> FRAGMENTO PARA LEER:
Por Agencia

Efrain perdió la cuenta de los días que estuvo en el mar hasta que un buque con bandera griega lo rescató. Un día antes, en una noche con luna llena su compañero había muerto, aun no sabe si fue el cansancio, las heridas, la deshidratación o su edad avanzada, solo unas horas más y habría sobrevivido como él.
Cristobal Hernández Becerra ya era grande, junto con Efrain García Ramírez zarparon de Santa Cruz Huatulco a pescar tiburón. Utilizaron, rentada, la misma embarcación que hace más de 15 días antes había sido rescatada junto con tres pescadores tiburoneros que sobrevivieron a 10 días de naufragio.
Fue otra vez el motor.
Otra vez a la deriva; ahora con dos tripulantes, esta vez la lancha no resistió los embates de las olas de un mar embravecido.
El relato de Efraín fue con voz débil, la mañana después de la primera noche en su casa, con su familia, con su esposa y sus dos hijos; aun se le escucha el alma agitada.

> DATOS EN BRUTO:
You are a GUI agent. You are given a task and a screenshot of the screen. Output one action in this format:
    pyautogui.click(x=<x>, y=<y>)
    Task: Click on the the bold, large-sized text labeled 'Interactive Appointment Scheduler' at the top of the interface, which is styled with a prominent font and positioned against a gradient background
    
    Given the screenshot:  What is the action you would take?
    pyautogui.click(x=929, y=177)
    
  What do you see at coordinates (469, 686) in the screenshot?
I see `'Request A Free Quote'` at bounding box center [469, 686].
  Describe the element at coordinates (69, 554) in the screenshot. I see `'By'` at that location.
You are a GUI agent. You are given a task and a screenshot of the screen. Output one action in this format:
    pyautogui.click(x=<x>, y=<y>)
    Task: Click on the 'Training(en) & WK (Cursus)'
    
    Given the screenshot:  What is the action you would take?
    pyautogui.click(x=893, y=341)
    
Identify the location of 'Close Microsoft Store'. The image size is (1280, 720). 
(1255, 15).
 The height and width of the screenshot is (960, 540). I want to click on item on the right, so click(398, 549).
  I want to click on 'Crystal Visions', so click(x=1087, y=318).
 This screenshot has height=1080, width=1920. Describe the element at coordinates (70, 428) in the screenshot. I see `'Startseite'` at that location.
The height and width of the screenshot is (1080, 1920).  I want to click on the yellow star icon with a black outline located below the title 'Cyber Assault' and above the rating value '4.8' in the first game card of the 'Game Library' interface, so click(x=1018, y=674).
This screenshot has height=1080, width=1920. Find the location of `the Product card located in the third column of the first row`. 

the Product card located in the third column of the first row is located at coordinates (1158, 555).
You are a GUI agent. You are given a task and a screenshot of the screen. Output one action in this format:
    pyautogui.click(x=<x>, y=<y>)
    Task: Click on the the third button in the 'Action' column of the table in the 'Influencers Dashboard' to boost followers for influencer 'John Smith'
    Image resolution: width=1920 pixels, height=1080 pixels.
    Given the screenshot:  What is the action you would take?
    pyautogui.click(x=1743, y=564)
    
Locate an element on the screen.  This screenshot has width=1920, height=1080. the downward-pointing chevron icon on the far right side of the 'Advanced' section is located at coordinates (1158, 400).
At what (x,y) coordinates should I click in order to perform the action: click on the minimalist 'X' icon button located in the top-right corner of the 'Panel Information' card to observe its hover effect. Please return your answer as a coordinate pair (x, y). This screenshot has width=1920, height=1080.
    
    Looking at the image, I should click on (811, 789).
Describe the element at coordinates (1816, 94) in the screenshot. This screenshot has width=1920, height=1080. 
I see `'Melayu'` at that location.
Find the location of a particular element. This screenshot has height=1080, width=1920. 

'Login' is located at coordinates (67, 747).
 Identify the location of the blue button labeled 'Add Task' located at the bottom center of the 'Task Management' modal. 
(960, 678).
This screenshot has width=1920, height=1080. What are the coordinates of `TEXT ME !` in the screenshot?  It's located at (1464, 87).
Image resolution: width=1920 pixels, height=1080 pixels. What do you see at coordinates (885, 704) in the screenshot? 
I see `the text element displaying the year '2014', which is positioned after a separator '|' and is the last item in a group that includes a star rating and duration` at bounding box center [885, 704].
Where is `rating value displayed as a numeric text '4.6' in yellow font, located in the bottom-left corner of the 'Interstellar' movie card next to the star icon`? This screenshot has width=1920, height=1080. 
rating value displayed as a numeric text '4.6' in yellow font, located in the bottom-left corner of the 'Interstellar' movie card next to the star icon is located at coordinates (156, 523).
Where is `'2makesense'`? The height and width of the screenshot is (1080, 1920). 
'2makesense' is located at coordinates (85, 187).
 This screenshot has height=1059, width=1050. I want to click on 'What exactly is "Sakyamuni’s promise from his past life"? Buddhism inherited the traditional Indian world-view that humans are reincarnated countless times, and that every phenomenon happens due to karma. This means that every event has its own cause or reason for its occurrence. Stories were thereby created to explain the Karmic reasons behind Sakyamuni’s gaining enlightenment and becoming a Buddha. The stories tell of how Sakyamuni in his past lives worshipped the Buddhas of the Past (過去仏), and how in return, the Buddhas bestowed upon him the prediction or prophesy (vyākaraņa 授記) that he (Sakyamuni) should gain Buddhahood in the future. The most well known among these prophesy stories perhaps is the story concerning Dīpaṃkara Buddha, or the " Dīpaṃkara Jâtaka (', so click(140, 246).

> PEDIDO DE TRABAJO: Reproduce tal cual un pasaje de la nota sobre el pescador náufrago: arranca en las palabras que contienen "Cristobal Hernández Becerra" y detente después de "vez el motor.".

> RESPUESTA ESCRITA:
Cristobal Hernández Becerra ya era grande, junto con Efrain García Ramírez zarparon de Santa Cruz Huatulco a pescar tiburón. Utilizaron, rentada, la misma embarcación que hace más de 15 días antes había sido rescatada junto con tres pescadores tiburoneros que sobrevivieron a 10 días de naufragio.
Fue otra vez el motor.